SAVCILIK İTİRAZ ETTİ, TUTUKLANDI
Sanık Sercan Bavkır da uzun müddettir tutuklu kaldığını ve mağdur olduğunu, avukatının taleplerine nazaran tahliyesini istedi. Orta karar veren mahkeme heyeti, tutuklu Sercan Bavkır’ı yurt dışına çıkış yasağı uygulanmasına karar verip tahliye etti. Böylelikle davada hiç tutuklu sanık kalmadı.

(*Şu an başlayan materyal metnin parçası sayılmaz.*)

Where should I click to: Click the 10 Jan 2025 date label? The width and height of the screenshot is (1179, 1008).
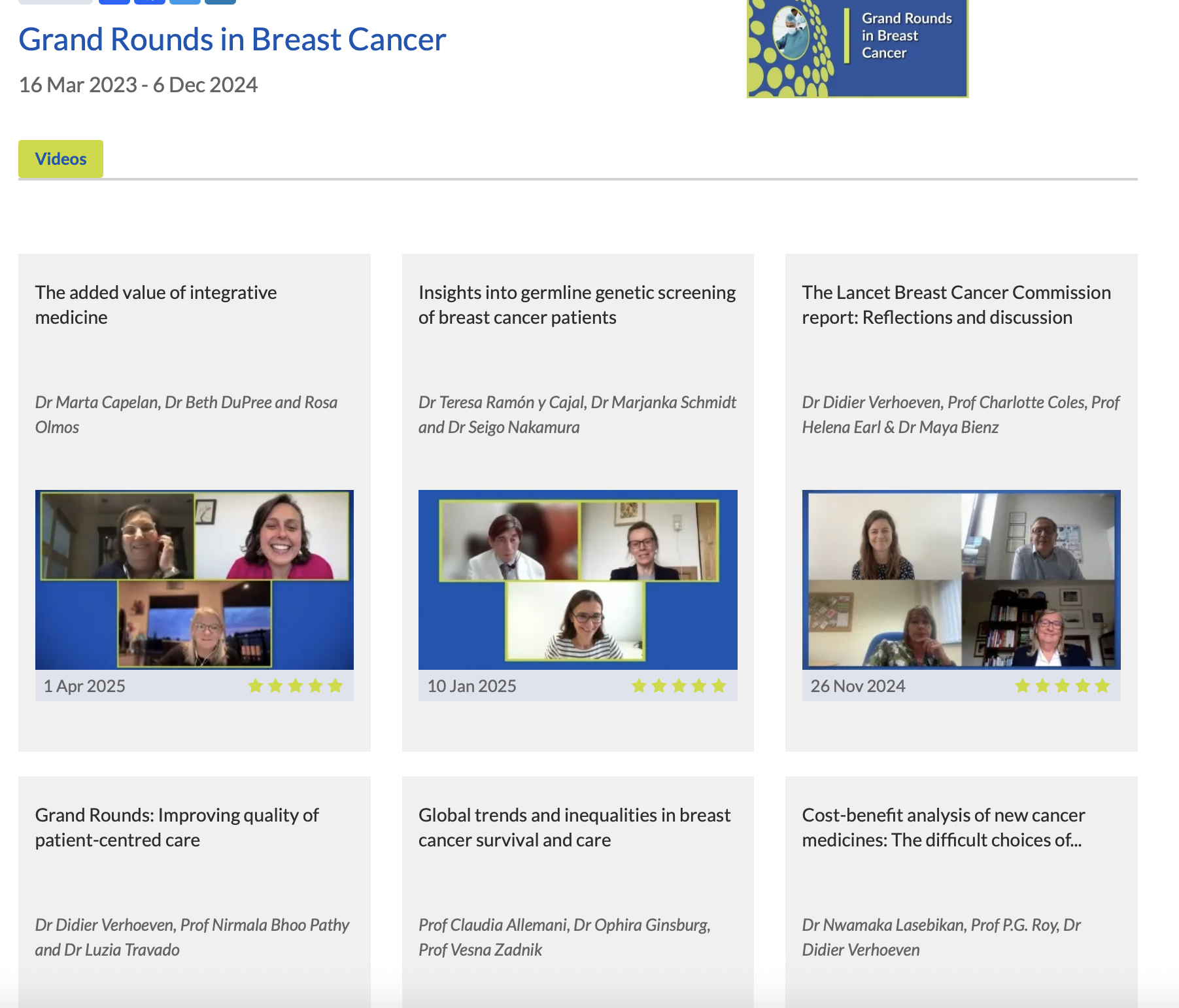(471, 686)

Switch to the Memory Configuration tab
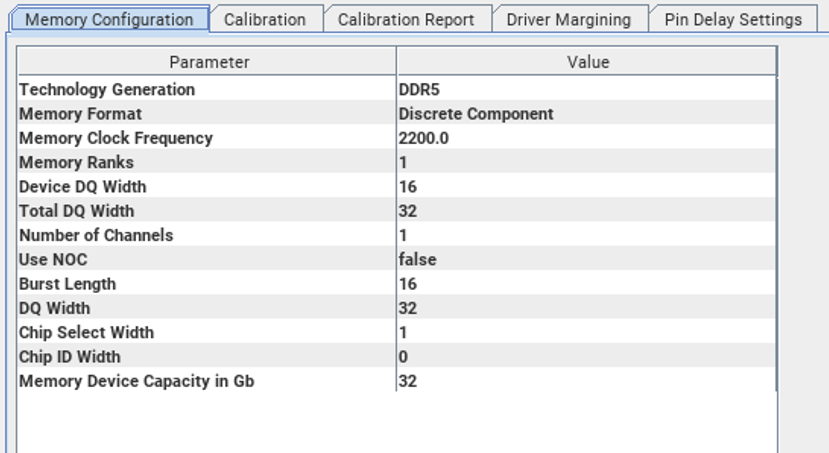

İzmir Cumhuriyet Başsavcılığı’nın itirazı üzerine Bavkır hakkında yine gözaltı kararı verildi. Dün akşam saatlerinde gözaltına alınan Bavkır, çıkarıldığı mahkeme tarafından tutuklandı. Ayrıyeten Hakimler ve Savcılar Kurulu (HSK), Sercan Bavkır’ın tahliyesine karar veren mahkeme başkanı ve 2 üye hakim ile duruşma savcısını açığa aldı.